Agribisnis kakao harus beradaptasi dengan tantangan-tantangan ini di tengah meningkatnya permintaan pasar akan produk yang berkualitas dan berkelanjutan.
Di Indonesia, penurunan produktivitas yang disebabkan oleh degradasi lahan, usia tanaman yang sudah tua, hingga keterbatasan sumber daya di kalangan petani kecil ikut memperburuk situasi.

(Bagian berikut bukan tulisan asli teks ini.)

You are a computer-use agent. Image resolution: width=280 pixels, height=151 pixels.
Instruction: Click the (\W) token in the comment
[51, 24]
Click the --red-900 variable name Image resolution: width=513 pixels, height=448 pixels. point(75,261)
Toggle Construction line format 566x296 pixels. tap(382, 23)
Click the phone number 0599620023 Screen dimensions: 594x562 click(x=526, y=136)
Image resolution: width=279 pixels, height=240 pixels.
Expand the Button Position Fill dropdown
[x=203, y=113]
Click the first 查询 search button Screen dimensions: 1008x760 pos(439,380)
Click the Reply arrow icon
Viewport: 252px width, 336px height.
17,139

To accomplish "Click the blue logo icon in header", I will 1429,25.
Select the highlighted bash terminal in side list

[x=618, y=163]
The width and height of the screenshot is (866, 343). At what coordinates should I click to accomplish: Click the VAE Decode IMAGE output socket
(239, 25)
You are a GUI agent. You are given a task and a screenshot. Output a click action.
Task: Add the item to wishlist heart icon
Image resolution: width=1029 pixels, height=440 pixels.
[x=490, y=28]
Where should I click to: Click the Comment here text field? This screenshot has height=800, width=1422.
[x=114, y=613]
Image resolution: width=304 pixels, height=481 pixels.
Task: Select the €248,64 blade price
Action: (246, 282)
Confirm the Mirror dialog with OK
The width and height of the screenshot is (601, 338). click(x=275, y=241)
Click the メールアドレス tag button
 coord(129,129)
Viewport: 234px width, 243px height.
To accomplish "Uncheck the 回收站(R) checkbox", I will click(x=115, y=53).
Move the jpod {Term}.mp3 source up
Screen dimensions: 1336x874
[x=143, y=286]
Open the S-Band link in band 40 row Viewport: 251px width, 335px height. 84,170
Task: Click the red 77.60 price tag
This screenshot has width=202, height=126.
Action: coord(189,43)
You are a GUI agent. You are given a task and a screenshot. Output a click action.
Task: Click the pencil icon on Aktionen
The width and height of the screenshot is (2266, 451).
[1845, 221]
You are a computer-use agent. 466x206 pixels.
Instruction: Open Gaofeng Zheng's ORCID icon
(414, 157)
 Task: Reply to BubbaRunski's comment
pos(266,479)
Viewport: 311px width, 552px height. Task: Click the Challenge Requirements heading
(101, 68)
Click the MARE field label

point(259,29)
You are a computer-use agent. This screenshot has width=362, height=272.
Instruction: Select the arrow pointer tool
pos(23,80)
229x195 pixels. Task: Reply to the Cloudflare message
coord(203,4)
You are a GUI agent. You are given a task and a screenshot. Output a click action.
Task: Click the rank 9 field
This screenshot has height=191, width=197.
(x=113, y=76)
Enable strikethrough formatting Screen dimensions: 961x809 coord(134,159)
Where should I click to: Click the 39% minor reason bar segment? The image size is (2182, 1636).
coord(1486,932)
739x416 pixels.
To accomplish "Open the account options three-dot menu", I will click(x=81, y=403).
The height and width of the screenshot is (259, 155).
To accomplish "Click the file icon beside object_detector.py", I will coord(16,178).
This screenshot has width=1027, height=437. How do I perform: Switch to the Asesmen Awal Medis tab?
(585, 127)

Selain itu, isu kualitas juga menjadi perhatian utama.
Pusat Standardisasi Instrumen Perkebunan (PSI Perkebunan), Kementerian Pertanian, telah aktif dalam merumuskan Rancangan Standar Nasional Indonesia (RSNI) untuk benih kakao.
Upaya perumusan RSNI benih kakao ini bertujuan untuk meningkatkan mutu benih kakao di Indonesia, memberikan acuan bagi produsen, melindungi konsumen, dan mendukung peningkatan produktivitas tanaman kakao nasional.
Selain itu langkah awal yang penting dalam memajukan industri kakao di Indonesia adalah memberikan perhatian khusus pada produksi kakao dalam negeri. Pengusaha perkebunan kakao perlu berfokus pada peningkatan mutu biji kakao yang mereka hasilkan.
Pemerintah juga telah menetapkan Standar Nasional Indonesia (SNI) Biji Kakao, yaitu SNI 2323-2008-Amd1-2010 tentang Biji Kakao sebagai acuan mutu biji kakao Indonesia. Standar mutu ini adalah panduan penting untuk pengawasan dan pengendalian mutu.
Salah satu prasyarat menjaga mutu biji kakao tersebut adalah fermentasi. Mutu biji kakao yang baik akan meningkatkan harga jual biji kakao Indonesia, kesejahteraan petani, dan kepercayaan industri pengolahan kakao dalam negeri.
Hilirisasi
Hilirisasi kakao merupakan strategi penting untuk meningkatkan nilai tambah dan keberlanjutan industri kakao di Indonesia. Dengan tidak hanya bergantung pada produksi biji kakao mentah, hilirisasi melalui diversifikasi memungkinkan terciptanya produk-produk turunan kakao yang memiliki nilai ekonomi lebih tinggi serta dapat menarik pasar yang lebih luas.